=== LIST OF TASKS ===
(A) In the mine descriptions, give the passage that opens with the words containing "The Snowflake mine" and closes with "for gold-bearing gravel." again, swapping "lode gold mine" for "hard-rock gold mine".
(B) Summarize the mine descriptions in two sentences.

=== SOURCE EXCERPT ===
--- start ---

At White Rock Canyon, four miles northeast of Placerville was a silica mine also known as the Snow mine. The deposit consisted of a massive quartz vein twenty-five feet wide, exposed for 600 feet.

The Snowflake mine was a 10 acre placer gold mine 2 miles east of Fair Play in the Slug Gulch area.

A second Snow Flake mine was an 11.213 acre lode gold mine one mile northwest of Greenwood on the western branch of the Mother Lode.

On a north side ridge, between Weber Creek and Pleasant Valley and south of Newtown, was a placer gold mine known as the Solari Tunnel mine. It was a portion of the Ventura Drift mine and was prospected in 1935 through a 351-foot adit in the search for gold-bearing gravel.

One mile north of the Pillikin mine, and now a part of the Folsom Reservoir, was the Southeastern Railroad mine, a chromite mine. A zone of small chromite pods was developed by open pits and adits.

The South End and Nashville mine was a lode gold mine on 19.95 acres of the Mother Lode, just to the east of the town of Nashville.

The South Ohio mine, a lode gold mine, was located one and one-half miles east of Greenwood on the western branch of the Mother Lode. It was active in 1896 when a vein of gold-bearing quartz in slate was developed by a 100-foot adit.

The South Slope Consolidated mine was a 160 acres placer gold mine 16 miles east of Georgetown near Lookout Mountain.

Inter-American Enterprises, Ltd., from Sacramento, operated a dragline dredge on the Middle Fork of the American River, at Spanish Bar, during the years 1950-51. It was known as the Spanish Bar Dredge.

The Spanish Group of seam gold mines, which included the Snow Flake, Fairweather and Fairweather North Extension mines, was located one mile northwest of Greenwood on the western branch of the Mother Lode. A belt of gold-bearing quartz seams, 100 feet wide was first mined in the early days of the Gold Rush and later prospected in the 1930s. Two methods of mining were used: hydraulicking, which yielded $13,000 in gold and drift mining through an adit of unknown length.

The Spanish Hill mine was a lode gold mine on the Mother Lode, consisting of 50 acres on the southeast edge of Placerville. In 1934 the operator of the mine is listed as Pioneer Hardware of Placerville.

The Spanish Seam mine was a seam gold mine one-half mile northwest of Greenwood on the western branch of the Mother Lode.

The Spring mine was a 44.04 acre placer gold mine three miles south of Salmon Falls and four miles west of Rescue on Sweetwater Creek.

The Spring Canyon mine was a 33.70 acres placer gold mine two miles east of Volcanoville.

The Springfield mine is a lode gold mine located two miles southeast of the townsite of El Dorado near Deadman Creek. It is actually another name for the consolidation of the Church and Union mines. First worked in the early 1850s and originally known as the Frost, then the Church, then the Union and finally the Springfield, it may be the first underground gold-bearing quartz mines in California.

--- end ---

=== RECORD EXTRACTS ===
--- start ---

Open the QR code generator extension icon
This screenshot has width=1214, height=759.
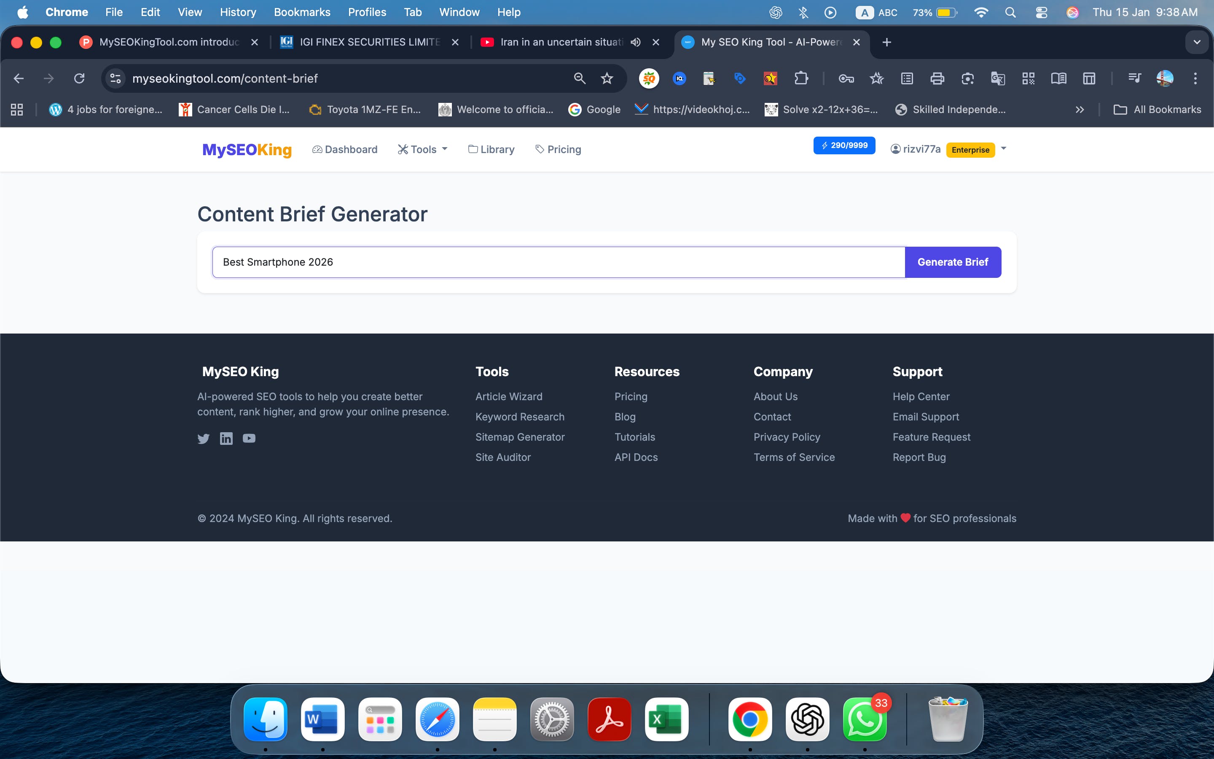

--- end ---
--- start ---

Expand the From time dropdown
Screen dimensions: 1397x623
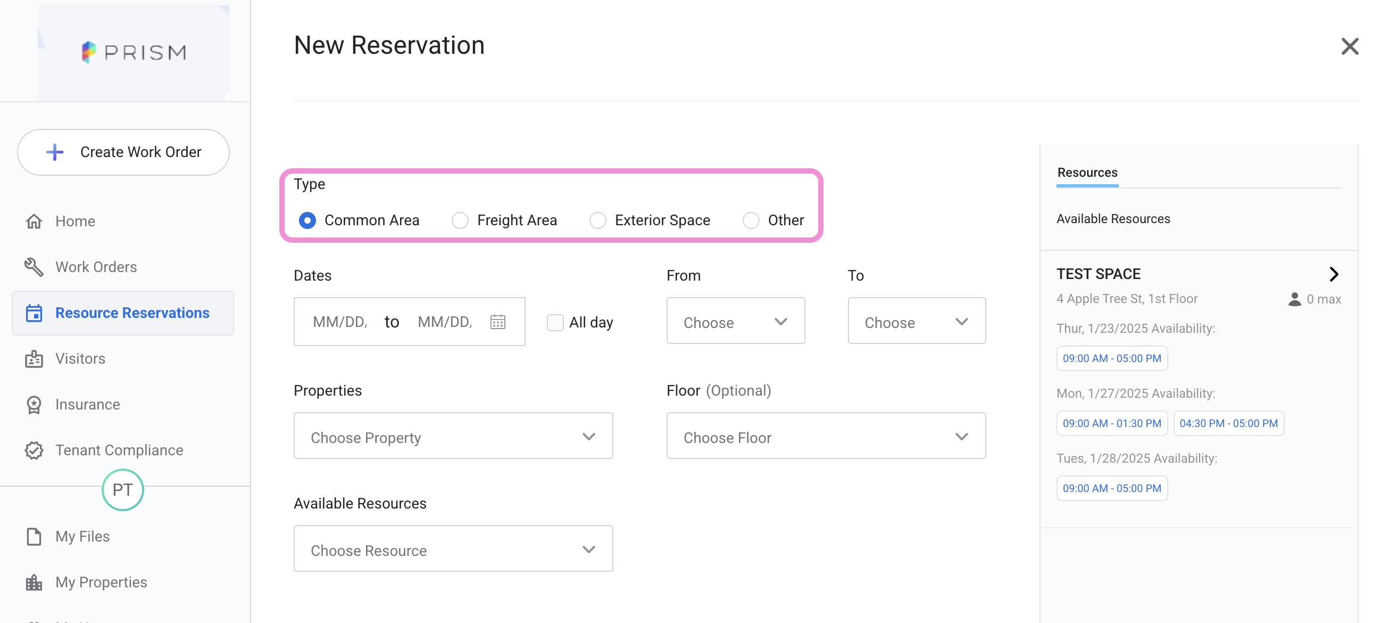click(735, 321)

--- end ---

=== FULL ANSWERS ===
(A)
The Snowflake mine was a 10 acre placer gold mine 2 miles east of Fair Play in the Slug Gulch area.

A second Snow Flake mine was an 11.213 acre hard-rock gold mine one mile northwest of Greenwood on the western branch of the Mother Lode.

On a north side ridge, between Weber Creek and Pleasant Valley and south of Newtown, was a placer gold mine known as the Solari Tunnel mine. It was a portion of the Ventura Drift mine and was prospected in 1935 through a 351-foot adit in the search for gold-bearing gravel.

(B) The mine descriptions list a series of mines, mostly placer, lode and seam gold mines near places such as Placerville, Greenwood, Georgetown and El Dorado, along with a silica mine, a chromite mine and a dredge on the Middle Fork of the American River. Many entries give acreage and development details, and the Springfield mine, a consolidation of the Church and Union mines first worked in the early 1850s, may be the first underground gold-bearing quartz mine in California.